I will paint it with some trunk liner to help seal out any moisture. Since I did these three times in wood, I would be kicking myself if I did this three times in plastic. That would have been much more expensive. 

I also trimmed down the area where it bolts into the door to better match the thickness of the OEM bracket.









I will try and take pictures of the new C8W speakers in the brackets and test fitted to door. I need to get some threaded inserts to mount speaker to wood. I also have something additional to add to the bracket, but I will surprise everyone with that design inspiration once I know it works out. 

I also did some more investigating on the electrical under the hood. I will need to take some of the engine compartment apart to make sure I know where all the ground wires go as well as power. There are a lot of cables bundled together with a lot of other cables. It's a little crazy.

I have also done some more design work on the subwoofer box. Hoping to have a final drawing and cut sheet ready this weekend. Who knows, maybe I will have enough time to cut the wood, if I can find Baltic birch plywood locally. 

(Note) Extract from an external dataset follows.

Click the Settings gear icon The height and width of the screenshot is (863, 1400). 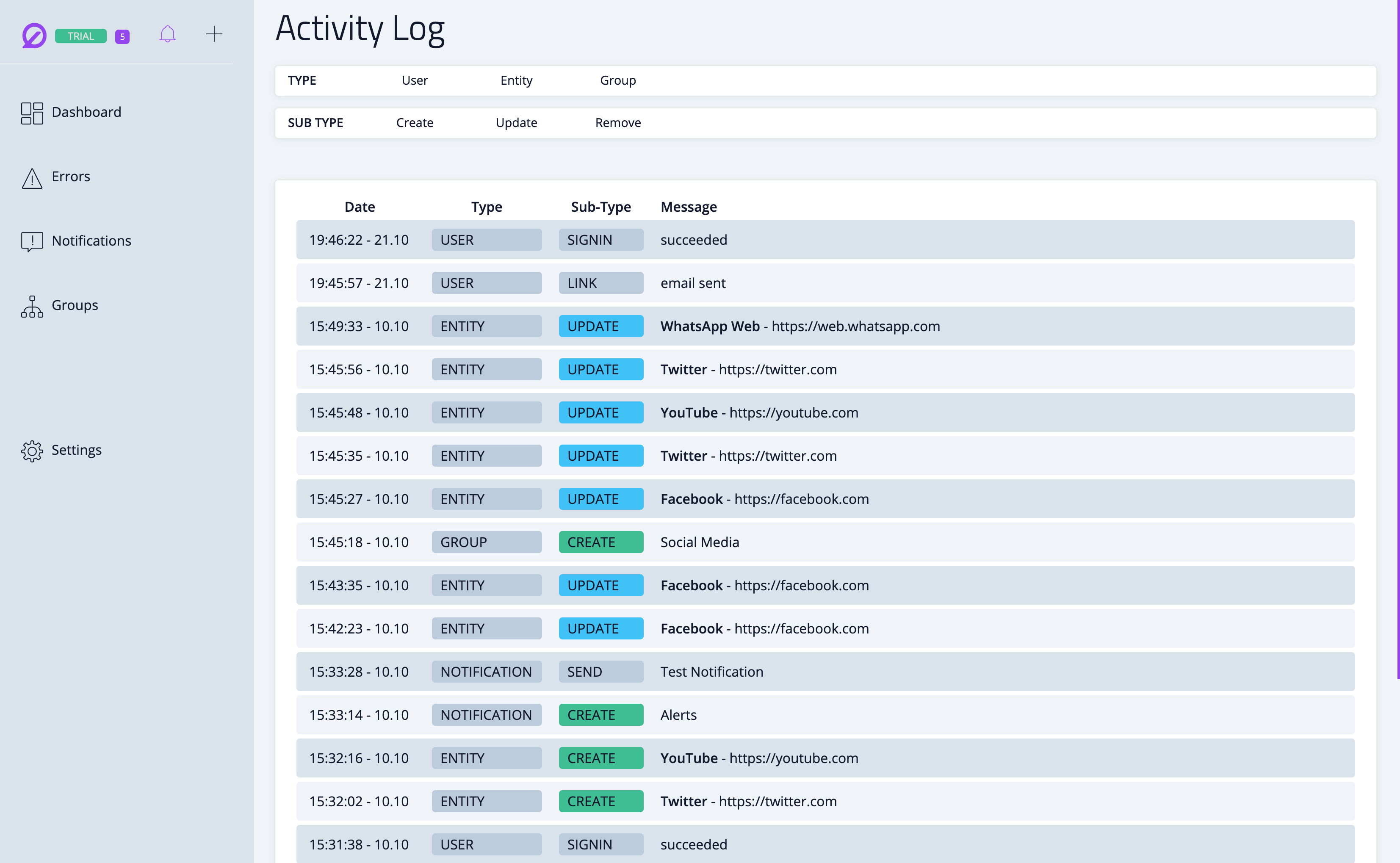click(x=32, y=451)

One last item I worked on was how the amps and DSP would be located and wired. I think I have two possibilities. Hopefully I can do a sketchup design of each to see which one would be better suited for what I need. Trying to minimize loss of trunk space.

I am really get excited to get this done, but I am a high "C" (DISC profile) and I tend to double, triple check, and redo items I don't feel meet my satisfaction. At some point, I will say, screw it, and it will get done. 

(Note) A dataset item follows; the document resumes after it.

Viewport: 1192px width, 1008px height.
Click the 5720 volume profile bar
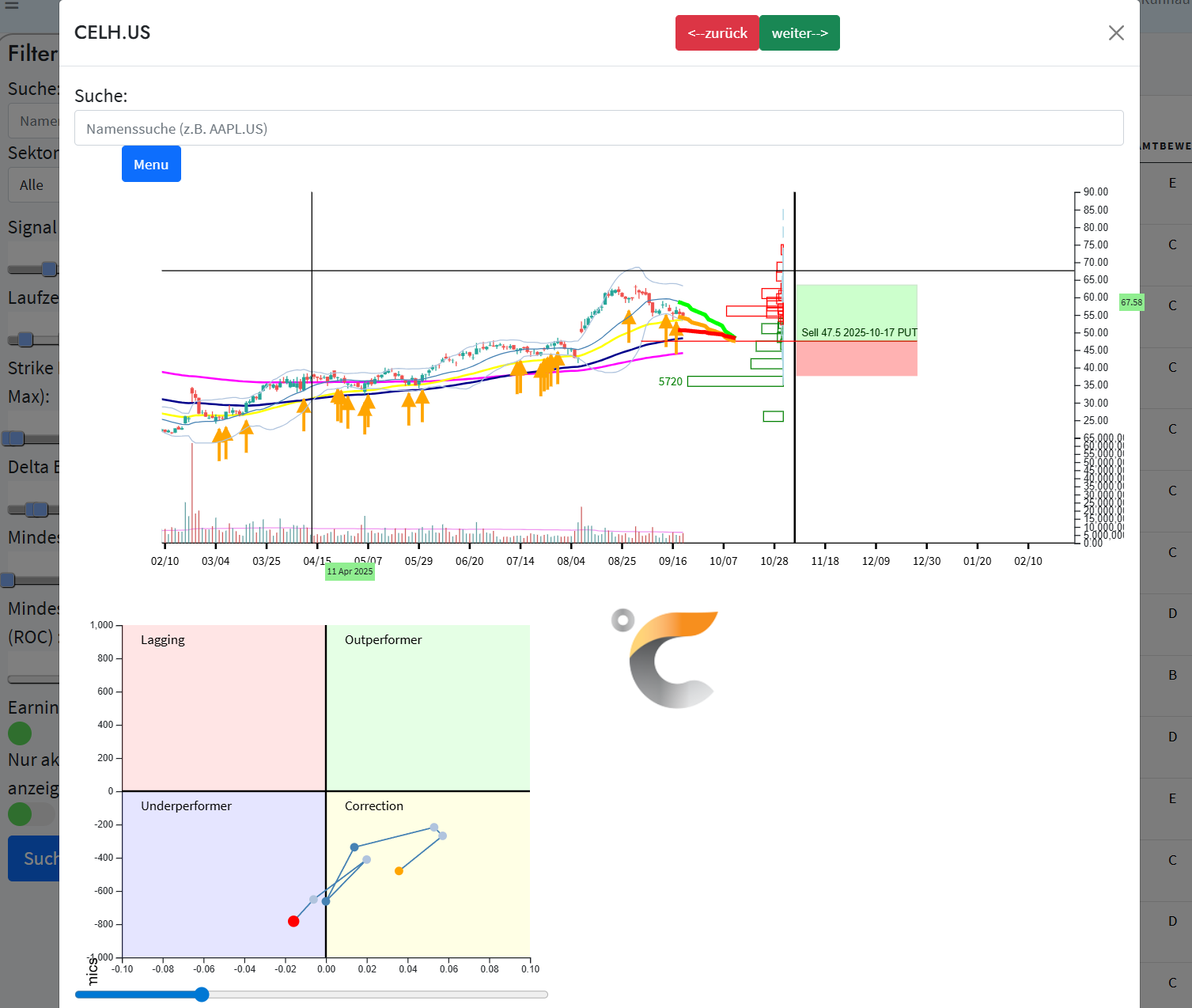[735, 381]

Thanks for your patience. Still a work in progress. Very Very Very Very Very slow progress!!!!!!


----------



## johnbooth3 (Feb 26, 2008)

Ok, I have been working on the sub box for just over a month. I know,"A MONTH?!" I started 4th of July weekend and have been working on it each weekend. Some weekends more than others. I had to redo a few of the pieces due to my attention to detail flaw. Here are some pics of the process.

Picture of the bottom cut and sized to fit the space. As you see I have a notch in the side to allow the car metal to clear and allow me to utilize ever inch of space I can. Note to self, make sure board is level in car before attempting test fit of other pieces. You will have to redo them!!!

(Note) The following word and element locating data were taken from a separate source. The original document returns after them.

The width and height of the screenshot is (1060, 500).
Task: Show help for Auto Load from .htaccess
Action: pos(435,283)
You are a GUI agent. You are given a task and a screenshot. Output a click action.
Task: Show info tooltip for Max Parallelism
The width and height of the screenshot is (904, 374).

Faceplate with sub to verify perfect fit!!!

















I then did a quick test fit of the sub with the braces. I wanted to make sure the middle brace would fit. Unfortunately it did not. I had to do some modifications the next weekend to fit the sub. I did not calculate the dimensions of the speaker terminals correctly. I have a picture with the fix as well.
























The fix with the notch for the terminals to fix through. It should work out great.









Test fitting side piece that needs to be notched out for car metal. This piece I had to redo due to the misstep of not having the base level.









All the pieces pretty much finished and ready to be assembled. I did have to do some trimming of the pieces with bevels on them to better fit.









Test fit with some of the sides and top. Sides are glued, but top is just screwed down to test fit. Perfect fit!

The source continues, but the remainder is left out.